=== Begin Enclosure ===
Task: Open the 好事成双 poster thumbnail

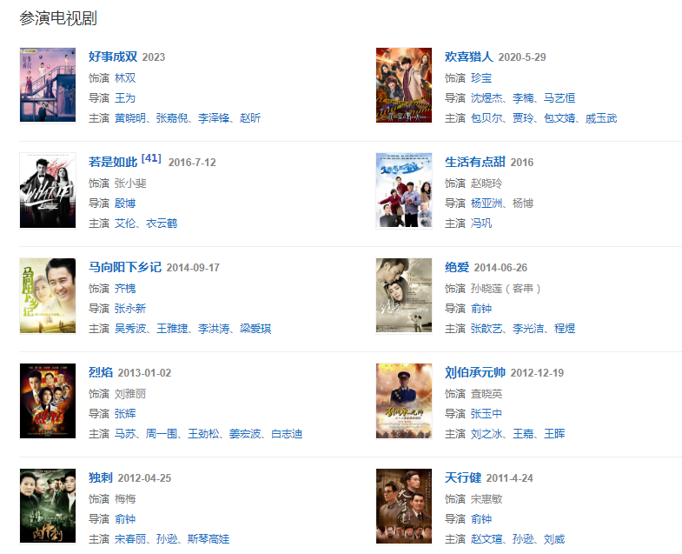Action: click(48, 85)
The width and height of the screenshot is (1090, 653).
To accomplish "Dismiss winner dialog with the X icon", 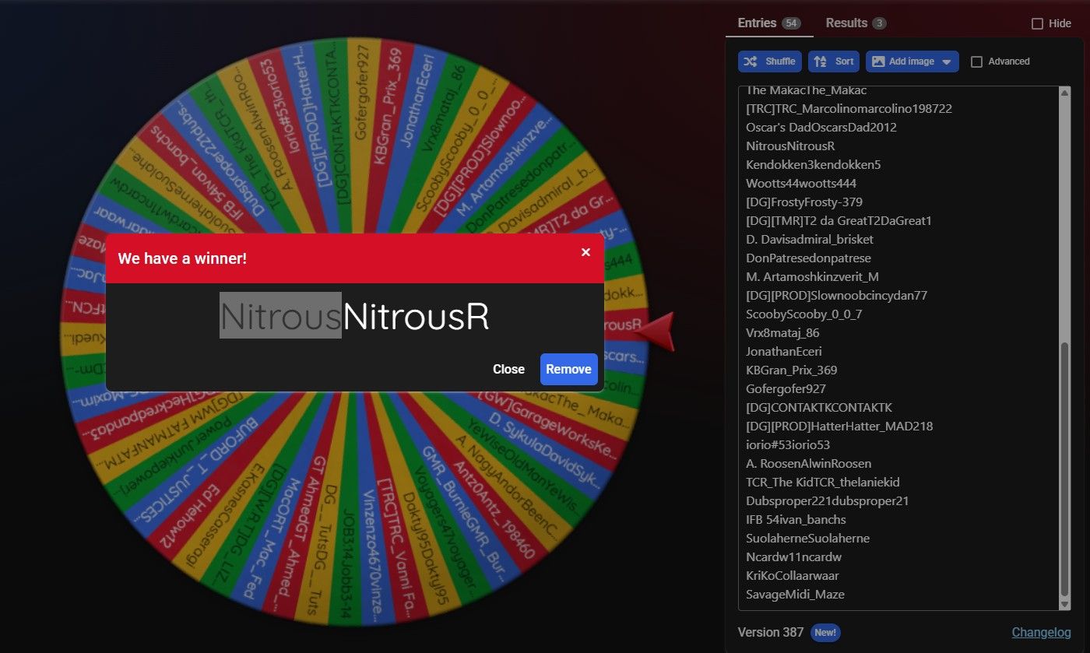I will click(x=585, y=252).
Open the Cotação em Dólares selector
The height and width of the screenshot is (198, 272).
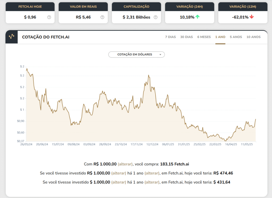pyautogui.click(x=136, y=54)
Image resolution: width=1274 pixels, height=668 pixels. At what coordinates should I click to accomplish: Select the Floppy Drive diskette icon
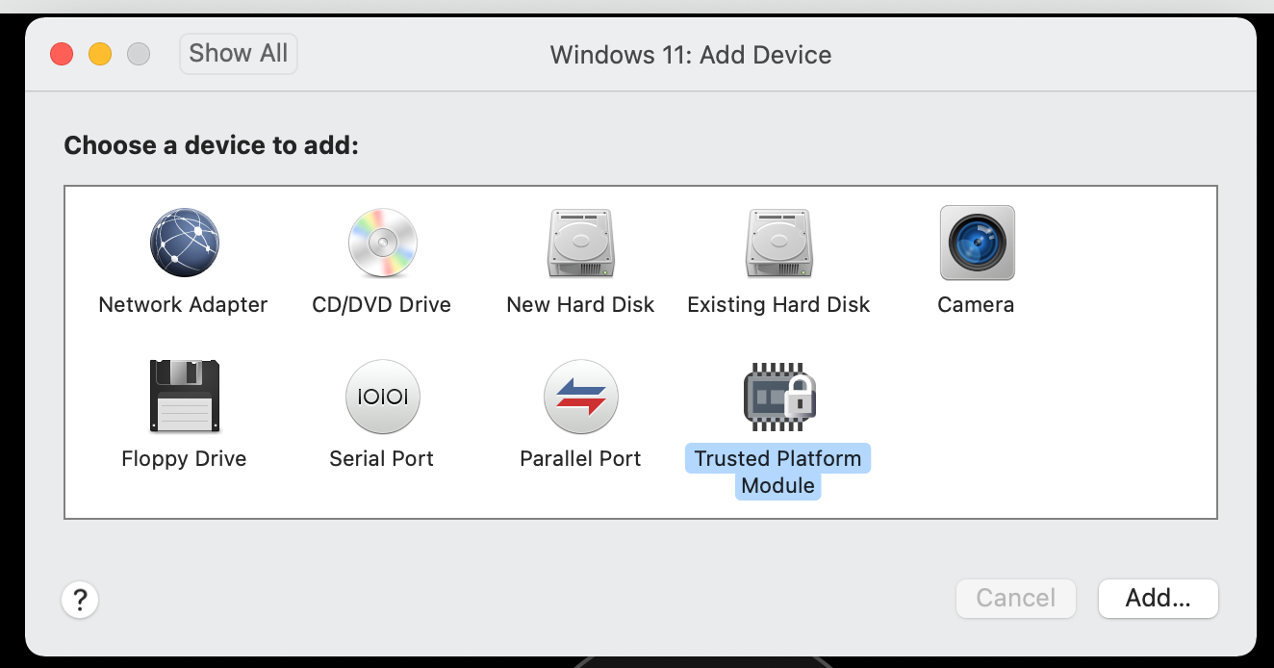184,397
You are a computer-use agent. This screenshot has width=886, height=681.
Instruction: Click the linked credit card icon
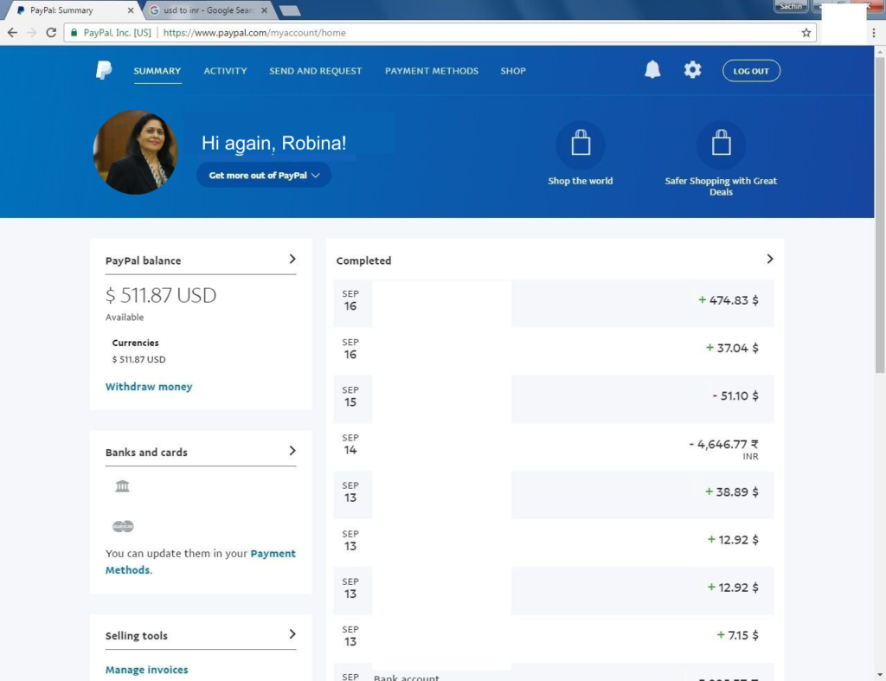point(123,526)
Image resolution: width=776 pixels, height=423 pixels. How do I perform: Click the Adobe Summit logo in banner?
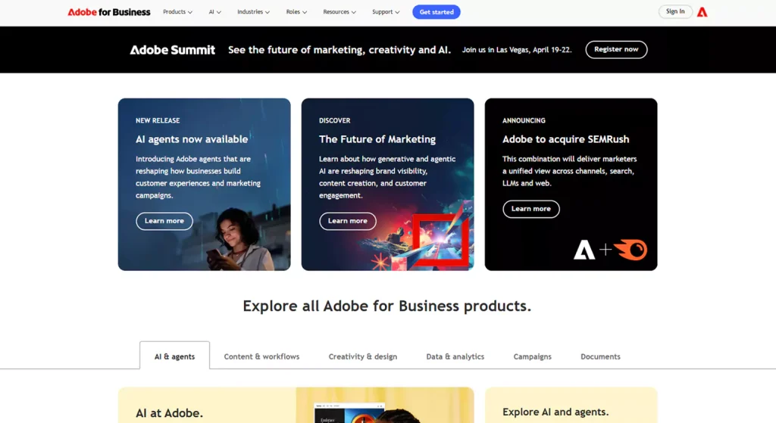(x=173, y=50)
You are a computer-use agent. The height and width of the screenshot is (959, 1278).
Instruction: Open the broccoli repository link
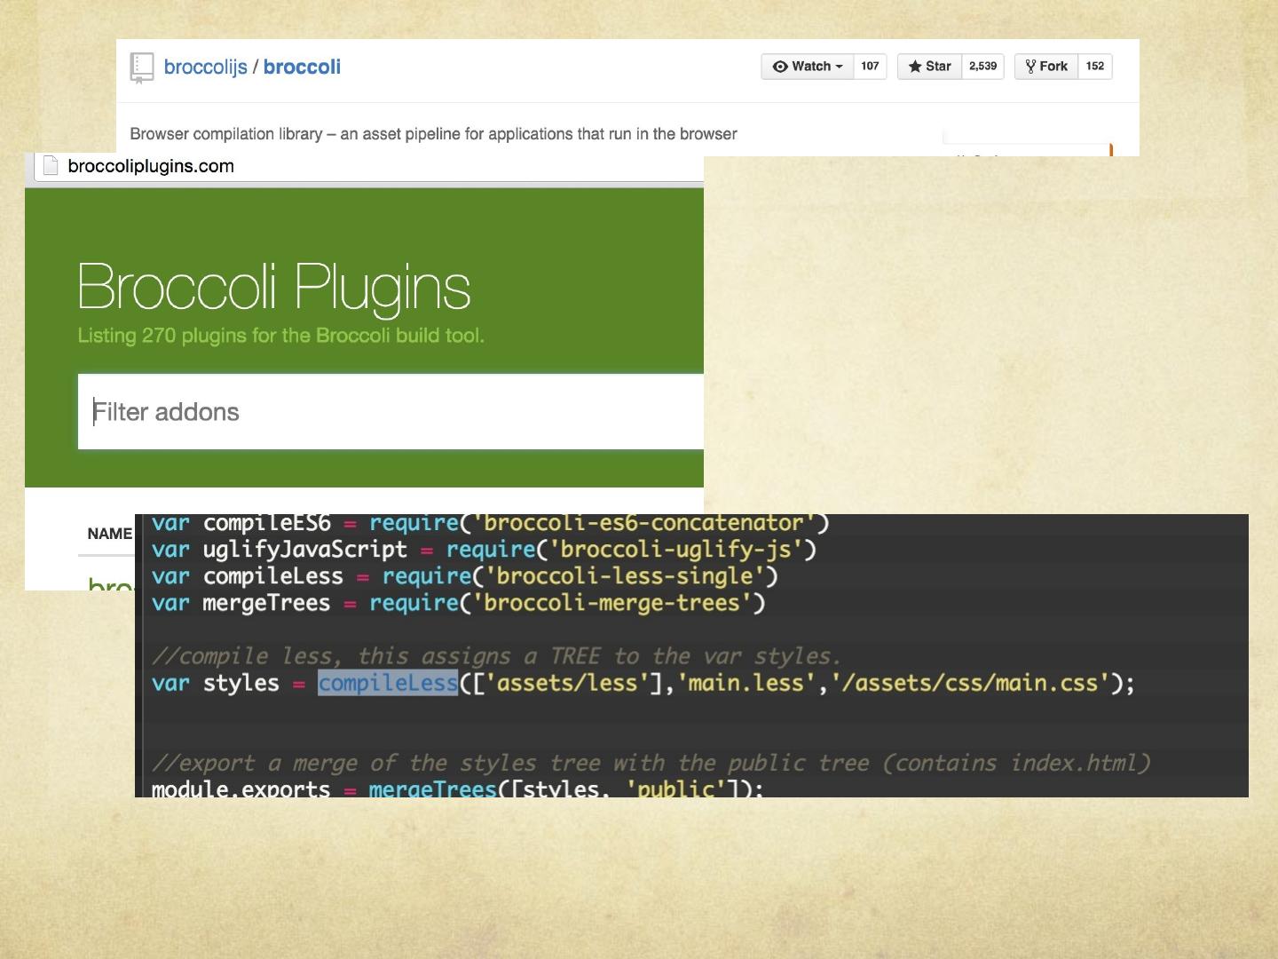pos(302,67)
=== End Enclosure ===
# TASK ITEM:
Will you repeat the material above, but only from the line containing "Image resolution: width=776" through its last line, exactly and without the pictures?

# REPLY:
Image resolution: width=776 pixels, height=423 pixels. How do I perform: Click the Adobe Summit logo in banner?
(x=173, y=50)
You are a computer-use agent. The height and width of the screenshot is (959, 1278).
Instruction: Open the broccoli repository link
pos(302,67)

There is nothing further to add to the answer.